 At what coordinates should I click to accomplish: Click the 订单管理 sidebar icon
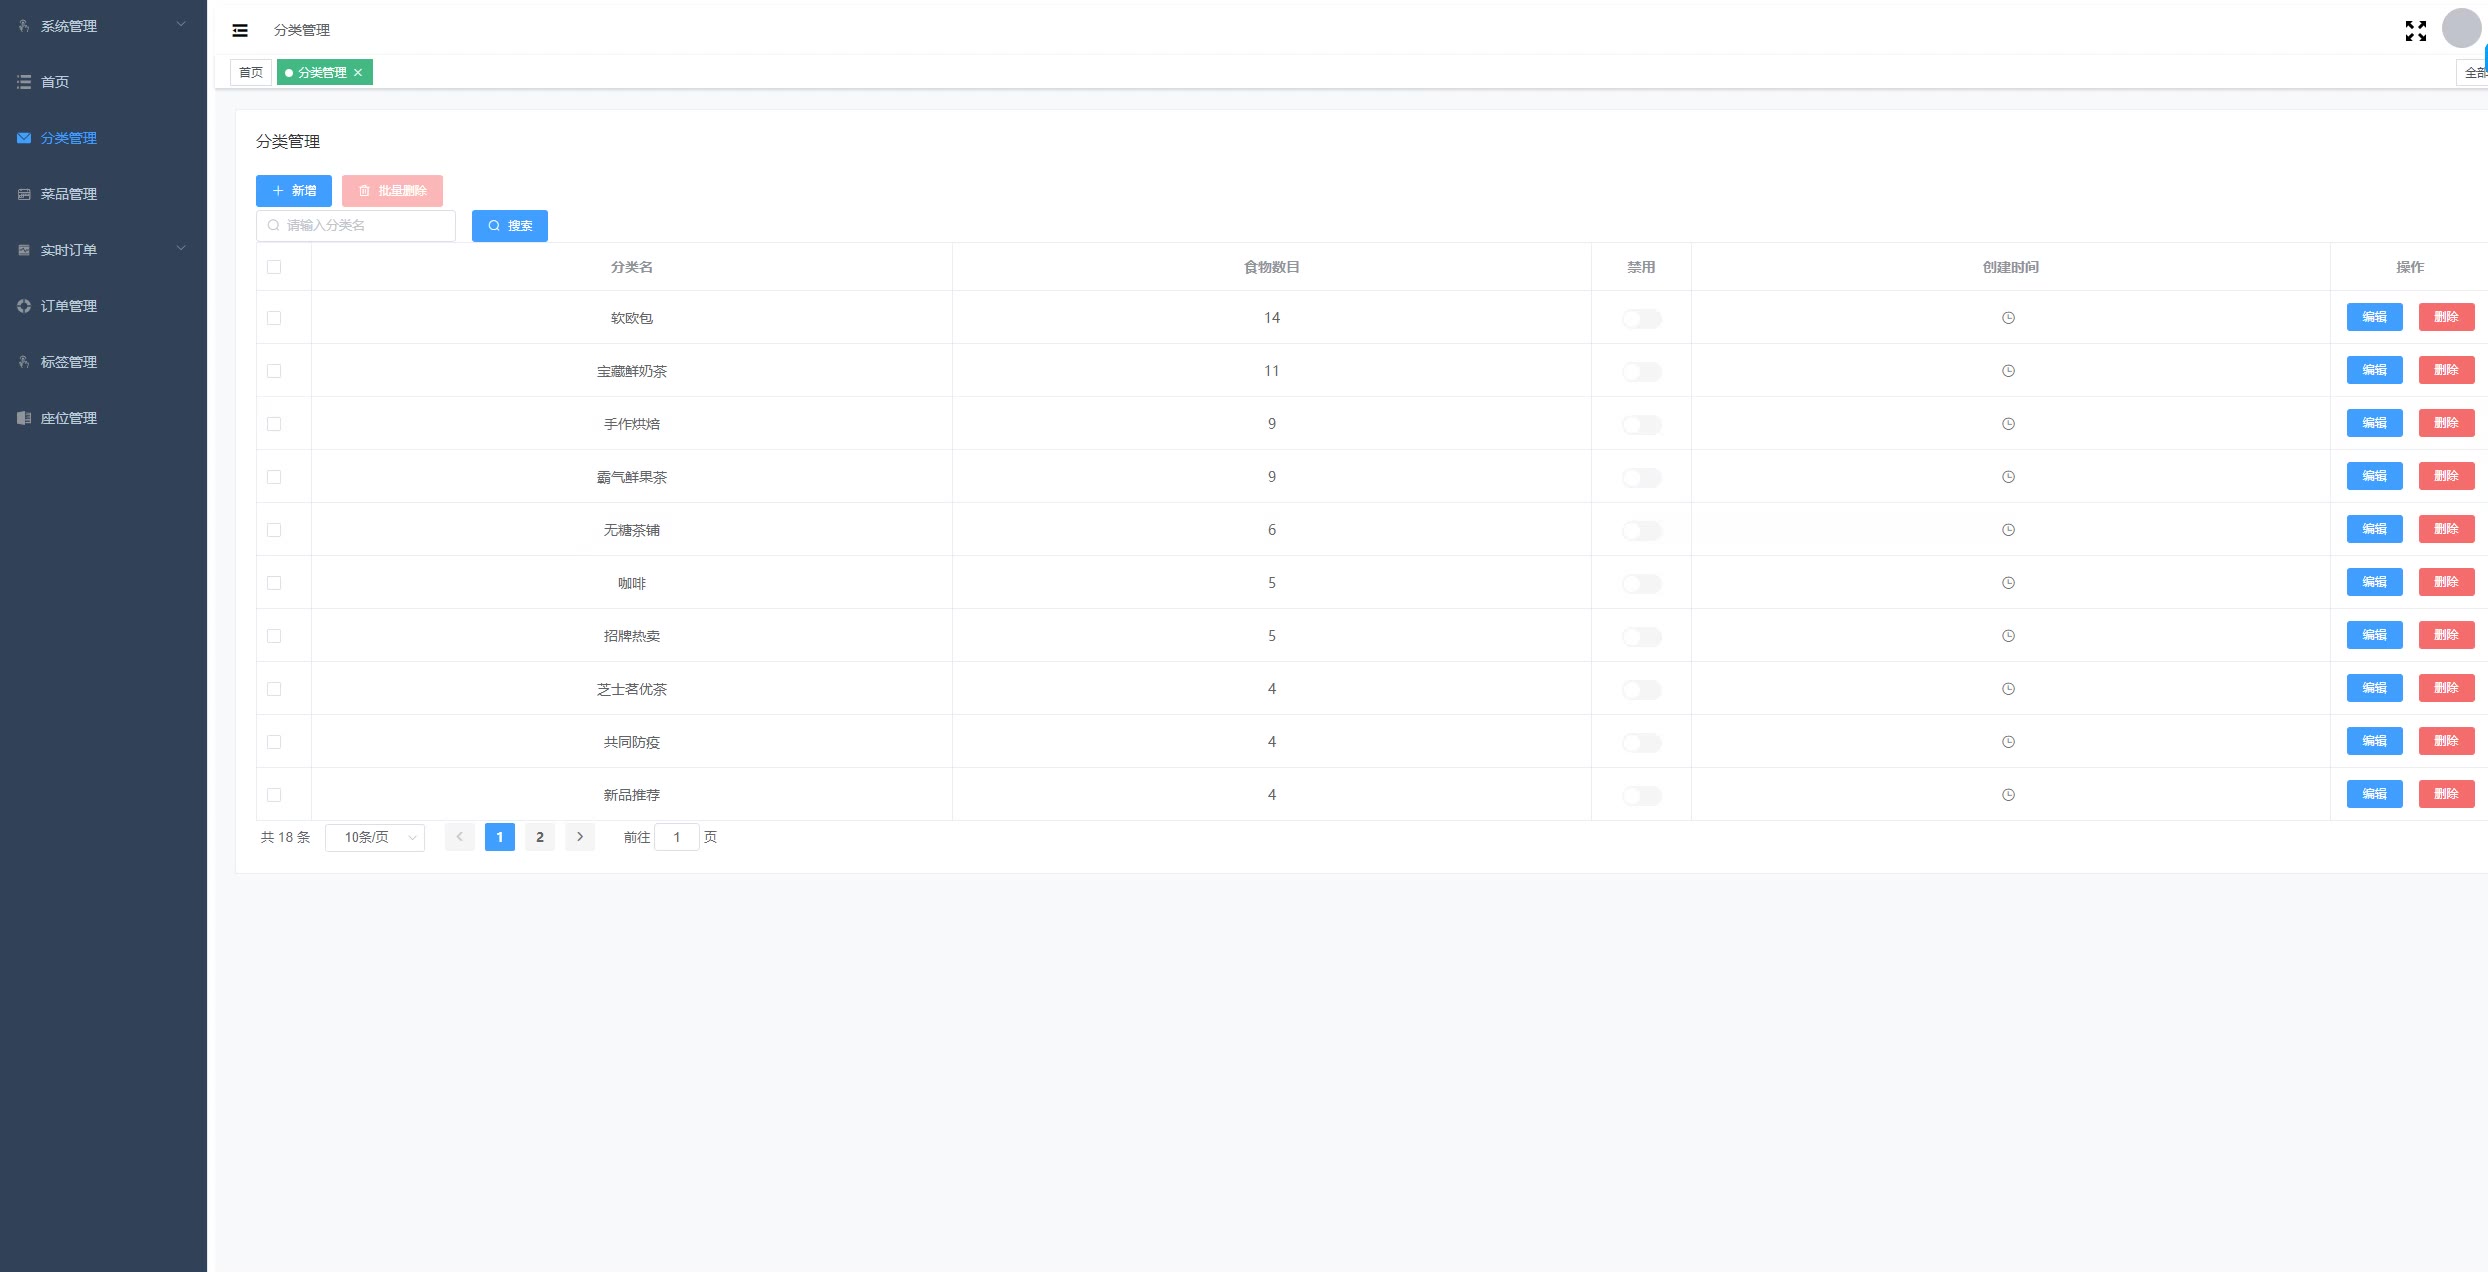tap(24, 306)
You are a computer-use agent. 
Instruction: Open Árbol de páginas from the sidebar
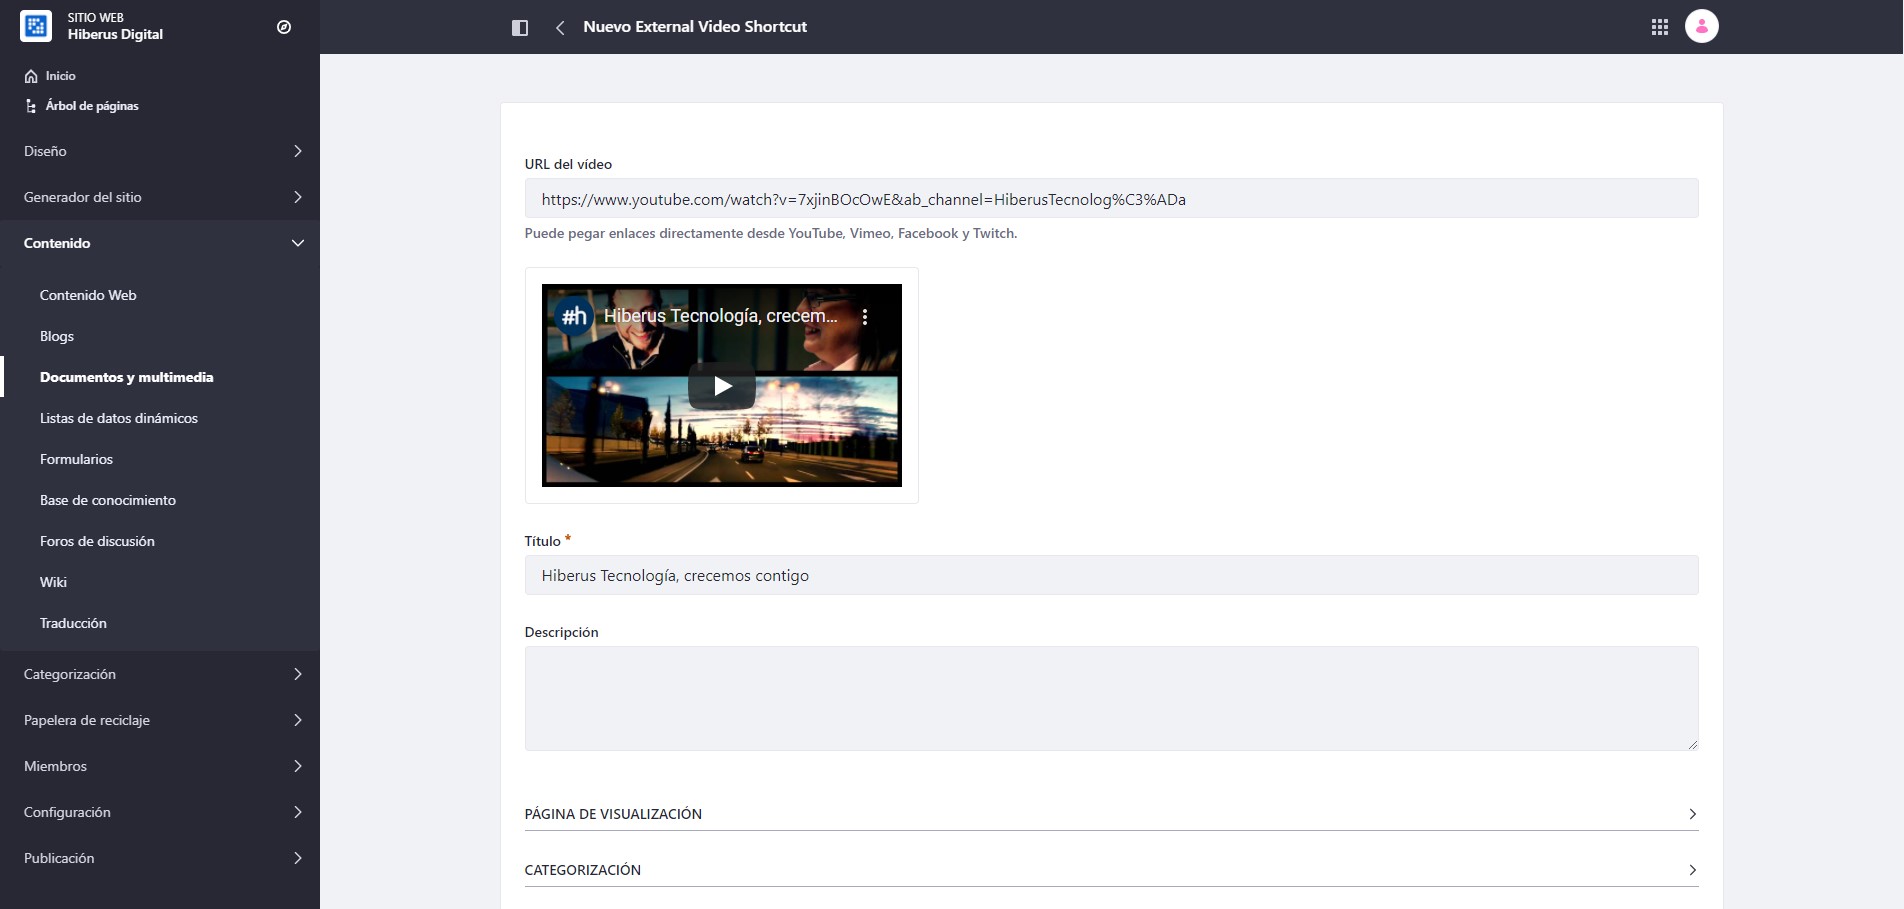tap(92, 105)
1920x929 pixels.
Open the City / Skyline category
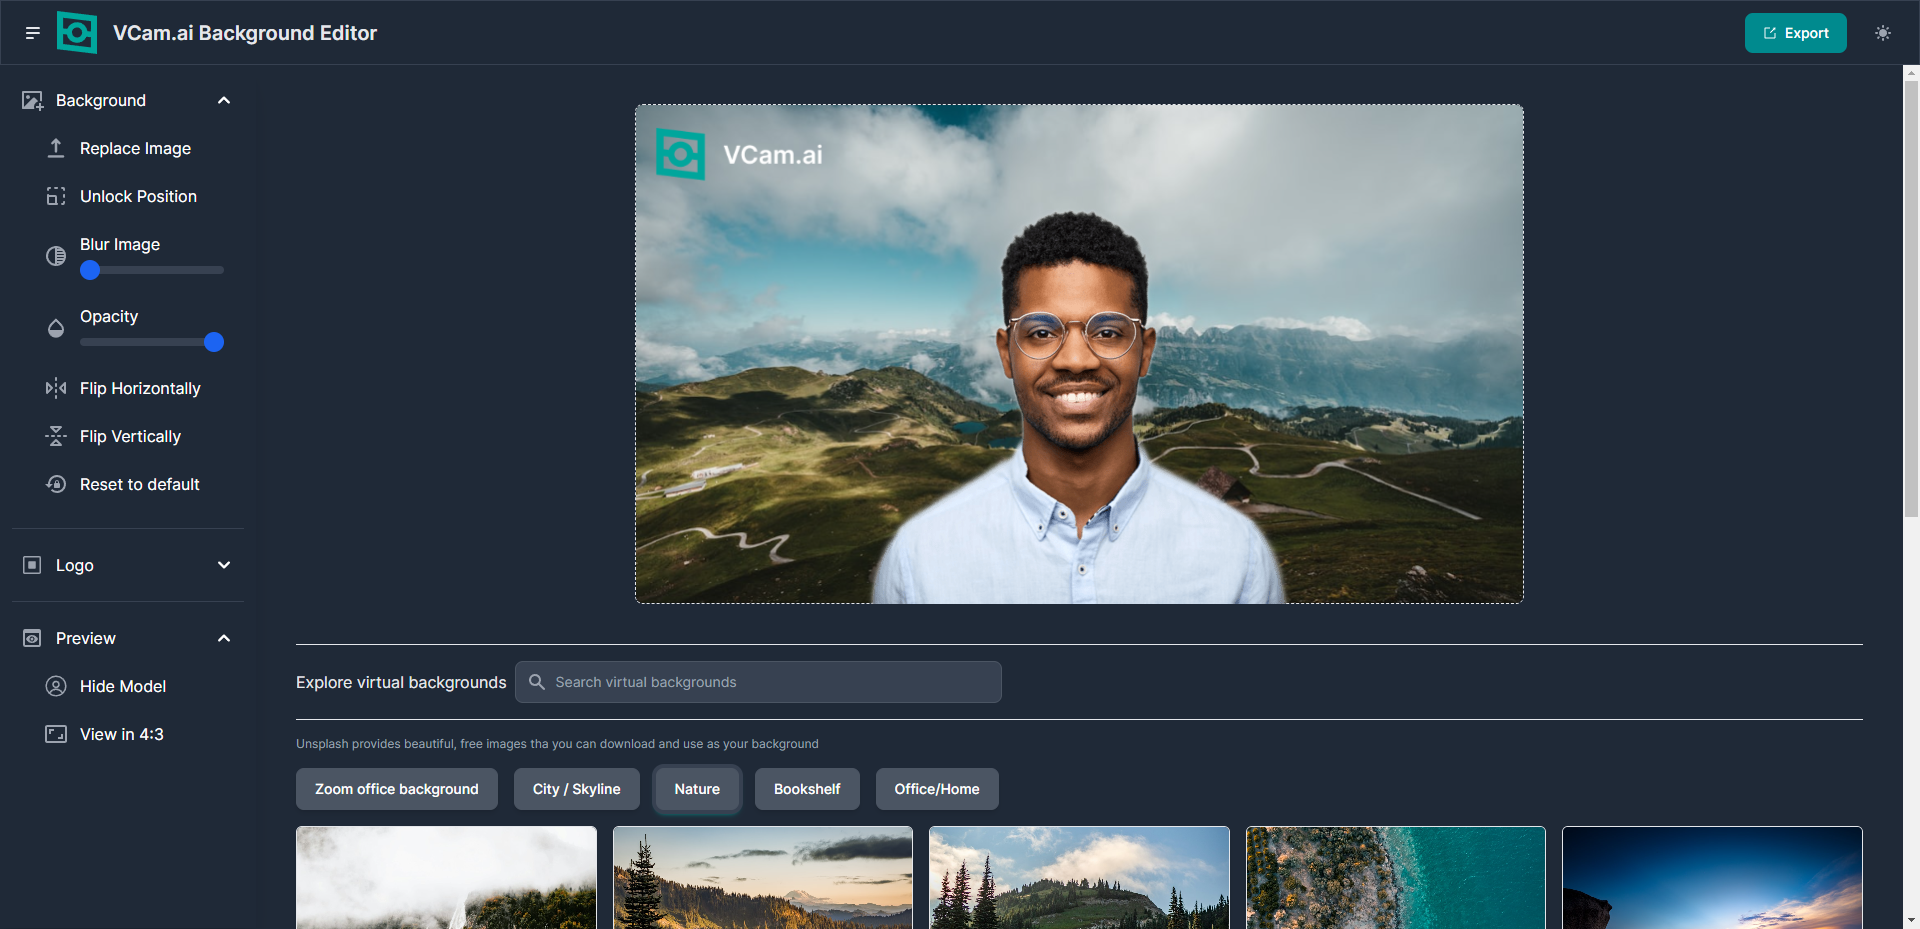(576, 789)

• _Task to complete_
Type out all of the records exactly, leaving out any picture.

• _Exercise answer_
 At what coordinates should I click to accomplish: Click the 订单管理 sidebar icon
tap(24, 306)
You are a computer-use agent. 
Instruction: Open Árbol de páginas from the sidebar
tap(92, 105)
1920x929 pixels.
Open the City / Skyline category
(576, 789)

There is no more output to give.